All my fears of him finding his mate are immediately squashed, expelling the air from my lungs. Now I understand why Luka said not to count him out. Axel’s mate is dead. And as much as it pains me to think this… Good riddance. Not for the reason that she couldn’t take him away from me, but because she was just a horrible person all around.

“Does that help,cor meum?”

In answer, I shift my position, placing my knees on either side of his hips, straddling him. A growl builds in his throat that I silence with my lips, answering his question the only way I know how.

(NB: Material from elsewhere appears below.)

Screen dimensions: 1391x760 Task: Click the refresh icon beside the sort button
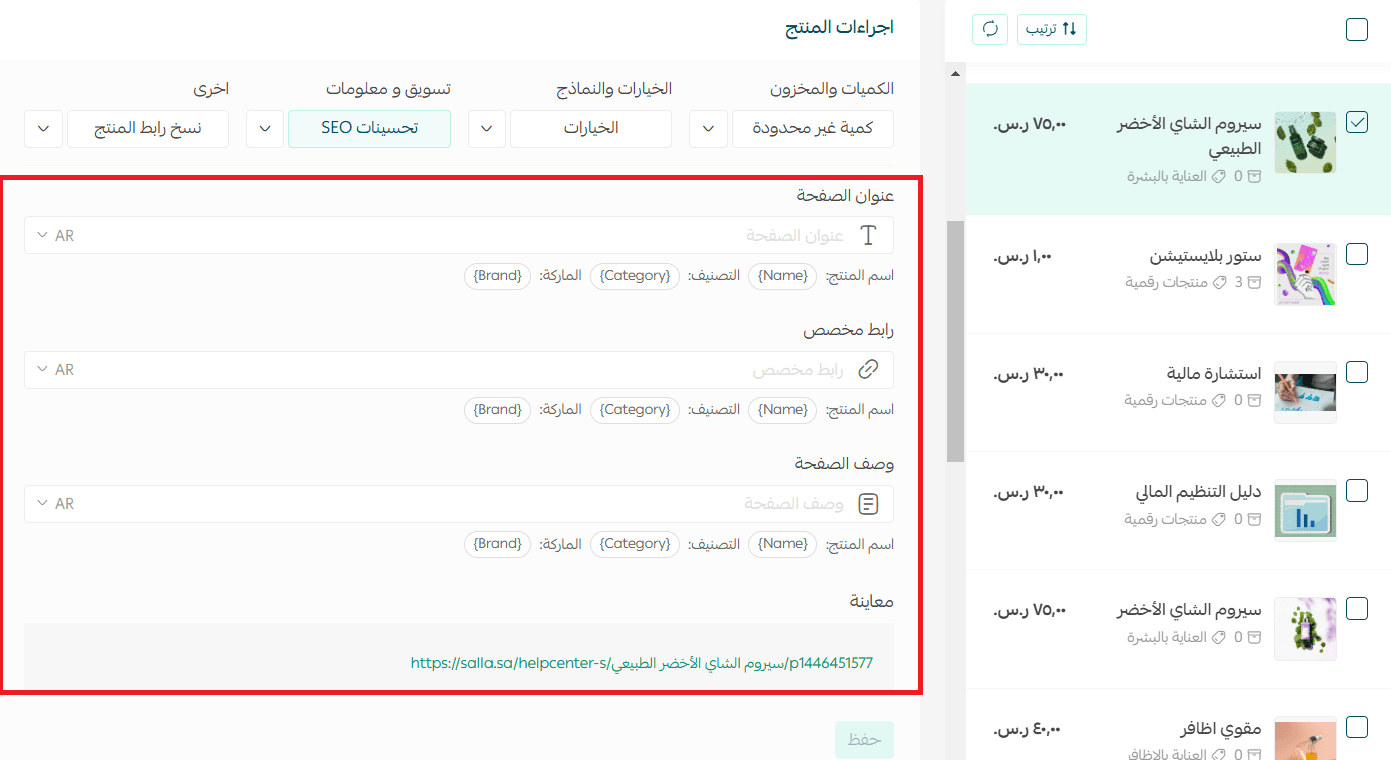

His cool lips are a stark contrast to the heat building inside of me. And I don’t mean my flames. It’s the fire that’s building in my gut at needing this man now that all of my fears have been dashed away.

Amusement and a little arousal floods the bond between Luka and I, reminding me of the truths he deserves in return before we take this any further.

“Fuck,” I break off with a gasp, but he’s not having that. Axel takes control from me, tilting my chin up to expose my throat, scraping his fangs across the tender flesh. “Axel, I need to tell you something.”

“Mmmm, if it’s that you and Luka are mated, I already know,” he murmurs, his lips dancing across my skin with every word. “I can smell the demigod on you. Your scent has a bit of his mixed in.”

“What?”

“We predators have an excellent sense of smell. And I knew before you even stepped foot in my office.”

“And you’re not… mad?” I whimper as his thumb presses into my chin, bringing my gaze back down to him.

“He’s your soulmate,cor meum. I would be mad if you didn’t want him. He’s an amazing guy, and you both deserve each other.”